While the stories from students shared below are verifiable, their names have been replaced to provide anonymity.
Closure is sought after breakups to find peace within a situation and move forward. Most people are unaware that seeking closure is typically not the right path to recovery. A term developed in the 20th century, closure originally meant the cognitive process in which humans “close” or “complete” incomplete figures. Over generations, the term has evolved into a modified version in which closure is continuously sought until the individual seeking it achieves complete satisfaction. Unfortunately, while the pursuit of closure through this strategy is common, the expected results are not.
The most effective strategy to gain closure is to be tolerant of the uncertainty of factors within a situation, and sometimes, hard truths. A recent article from Psychology Today describes that intolerance of ambiguity and facing negative emotions while actively seeking closure will not provide the intended effect. It said, “Instead, particularly in the context of a relationship conflict, such attempts to achieve closure are instead more likely to exacerbate conflict, raise new grievances, and cause friction and anger to persist.”
B-CC student Lydia shared her perspective on the issue, referring to a recent breakup. “There are some things that you just won’t ever get enough closure with, and that kind of drives you crazy,” she said. She went on to describe how after her recent breakup she received mixed signals from the other party and questioned his reasons for ending their relationship. “I got into searching, and I found out a lot of stuff that went on behind the scenes that I wouldn’t have found if I didn’t go looking for it,” she explained. “I found out that he cheated on me with my best friend. I found out that he had saved other girls’ explicit photos on his phone, and I found a lot of conversations with him and other girls via DM leaked to me, among other really hurtful stuff that he did during the relationship that I wasn’t aware of.”
Lydia was left trying to justify the idea she was comfortable with in her mind: “He was just in a different place than me at this time; that’s why he wanted to break up, not because he didn’t love me.” In seeking justification and closure, she was met with a harsh reality that deepened the emotional wounds she was still processing from the breakup itself. “I just honestly wish I never went looking for an explanation,” she said.
The complexities within the process of gaining closure can be seen as a pattern throughout Gen Z, as our widespread use of social media influences content consumption. Recent TikTok trends have promoted actively seeking closure, among other tools for healing from heartbreaks.

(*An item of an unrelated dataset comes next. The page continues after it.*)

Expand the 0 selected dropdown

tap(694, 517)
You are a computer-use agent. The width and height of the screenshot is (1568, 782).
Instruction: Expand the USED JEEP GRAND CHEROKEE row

“I think that social media definitely glorifies it,” says Lydia. One trend in particular included showing a picture of a person before, during, and after a breakup to show the difference in their appearance. “It’s really hard, like, you can’t see the behind the scenes so you just think ‘Why isn’t it that easy for me?’” Social media creates false expectations of satisfaction from seeking closure. “It just makes it a lot harder to get over someone,” she said.
Seeking closure is typically detrimental to recoveries after breakups, but there are ways to express emotions without deepening conflict within a situation. “After my first relationship freshman year, my mom talked to me about how sometimes breakups are kind of like grief; it’s losing someone from your life,” B-CC student Tiffany said. “Her dad died when she was pretty young. She told me that she would write him letters, even though she couldn’t send them to him, just to feel like she was talking to him, to find some feeling of closure.”
In Tiffany’s experience, closure was attainable, perhaps because she did not seek it. She took the time to reflect, using a similar technique to her mother’s. “I will write people who have left my life letters all the time, whether or not I send them. It just gets all my feelings out,” she said.
Tiffany also found that having conversations with her former partners could be helpful under certain circumstances. “It can be very helpful to get your own feelings off your chest, as long as you’re doing it without having an expectation of how they’re going to respond,” she said. “When you’re seeking closure, you can’t expect someone to come to the same conclusions you’ve come to; you have to know you are going to have different perspectives.” Her experience actively demonstrates the importance of finding comfort within uncertainty, as well as finding closure within yourself rather than within justification from others. “I’d given myself a chance to figure out who I was outside of the relationship, so when we talked it was more of a reflection than a desperate attempt to hold onto something that was. Not seeking closure was how I gained it.”